How to write UTF-8 characters using bulk insert in SQL Server?
Solution 1:
I came here before looking for a solution for bulk inserting special characters. Didn't like the workaround with UTF-16 (that would double the size of csv file). I found out that you definitely CAN and it's very easy, you don't need a format file. This answer is for other people who are looking for the same, since it doesn't seem to be documented well anywhere, and I believe this is a very common issue for non-english speaking people. The solution is: just add CODEPAGE='65001' inside the with statement of the bulk insert. (65001=codepage number for UTF-8).

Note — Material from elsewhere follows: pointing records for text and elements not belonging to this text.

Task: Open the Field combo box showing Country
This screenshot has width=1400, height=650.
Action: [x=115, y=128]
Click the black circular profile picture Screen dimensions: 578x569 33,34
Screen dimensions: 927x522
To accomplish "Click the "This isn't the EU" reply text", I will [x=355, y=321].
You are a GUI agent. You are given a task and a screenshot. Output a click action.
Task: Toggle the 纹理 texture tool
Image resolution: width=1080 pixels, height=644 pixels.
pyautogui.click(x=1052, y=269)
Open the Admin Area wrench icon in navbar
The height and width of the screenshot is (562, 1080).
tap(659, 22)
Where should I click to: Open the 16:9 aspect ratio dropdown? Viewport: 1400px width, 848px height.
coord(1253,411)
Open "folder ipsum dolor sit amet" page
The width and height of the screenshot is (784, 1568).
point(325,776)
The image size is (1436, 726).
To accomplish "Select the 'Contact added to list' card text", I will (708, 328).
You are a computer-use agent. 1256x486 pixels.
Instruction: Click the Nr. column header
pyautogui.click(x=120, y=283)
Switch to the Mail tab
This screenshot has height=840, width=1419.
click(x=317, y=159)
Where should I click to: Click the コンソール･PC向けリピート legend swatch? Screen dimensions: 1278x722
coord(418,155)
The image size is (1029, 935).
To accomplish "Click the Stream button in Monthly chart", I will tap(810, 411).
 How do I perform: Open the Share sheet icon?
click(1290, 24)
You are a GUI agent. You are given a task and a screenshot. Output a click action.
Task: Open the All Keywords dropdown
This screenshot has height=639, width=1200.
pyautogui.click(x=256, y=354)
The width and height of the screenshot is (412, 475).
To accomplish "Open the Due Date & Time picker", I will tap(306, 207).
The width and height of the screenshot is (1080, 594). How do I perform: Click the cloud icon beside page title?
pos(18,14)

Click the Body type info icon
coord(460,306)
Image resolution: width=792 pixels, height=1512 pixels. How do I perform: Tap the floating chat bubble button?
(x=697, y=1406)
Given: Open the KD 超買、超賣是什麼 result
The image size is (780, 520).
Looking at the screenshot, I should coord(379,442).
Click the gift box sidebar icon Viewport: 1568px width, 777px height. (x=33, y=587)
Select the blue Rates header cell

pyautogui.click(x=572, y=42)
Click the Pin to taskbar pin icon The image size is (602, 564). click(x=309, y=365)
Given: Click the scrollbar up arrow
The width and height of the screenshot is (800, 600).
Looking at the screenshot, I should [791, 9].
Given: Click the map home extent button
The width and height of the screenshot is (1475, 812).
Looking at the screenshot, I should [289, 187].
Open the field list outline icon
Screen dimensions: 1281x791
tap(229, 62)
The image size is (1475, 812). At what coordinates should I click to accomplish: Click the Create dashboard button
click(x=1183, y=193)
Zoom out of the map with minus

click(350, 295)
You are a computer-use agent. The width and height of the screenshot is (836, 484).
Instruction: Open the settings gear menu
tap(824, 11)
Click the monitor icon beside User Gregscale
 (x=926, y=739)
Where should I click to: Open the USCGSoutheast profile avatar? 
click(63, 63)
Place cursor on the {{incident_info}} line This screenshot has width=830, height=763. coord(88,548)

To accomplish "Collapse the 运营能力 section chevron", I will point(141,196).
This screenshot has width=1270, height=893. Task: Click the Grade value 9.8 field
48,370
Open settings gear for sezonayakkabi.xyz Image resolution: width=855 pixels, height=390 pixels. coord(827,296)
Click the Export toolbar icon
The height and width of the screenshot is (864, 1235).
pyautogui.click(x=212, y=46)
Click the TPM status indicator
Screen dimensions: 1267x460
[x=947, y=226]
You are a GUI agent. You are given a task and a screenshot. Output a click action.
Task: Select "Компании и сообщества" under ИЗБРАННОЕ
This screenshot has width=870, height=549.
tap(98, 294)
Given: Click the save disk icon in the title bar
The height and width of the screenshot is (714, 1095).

Might not work for all unicode characters as suggested by Michael O, but at least it works perfect for latin-extended, greek and cyrillic, probably many others too.
Note: MSDN documentation says utf-8 is not supported, don't believe it, for me this works perfect in SQL server 2008, didn't try other versions however.
e.g.:
BULK INSERT #myTempTable
FROM 'D:\somefolder\myCSV.txt'+
WITH
(
CODEPAGE = '65001',
FIELDTERMINATOR = '|',
ROWTERMINATOR ='\n'
);
If all your special characters are in 160-255 (iso-8859-1 or windows-1252), you could also use:
BULK INSERT #myTempTable
FROM 'D:\somefolder\myCSV.txt'+
WITH
(
CODEPAGE = 'ACP',
FIELDTERMINATOR = '|',
ROWTERMINATOR ='\n'
);
Solution 2:
You can't. You should first use a N type data field, convert your file to UTF-16 and then import it. The database does not support UTF-8.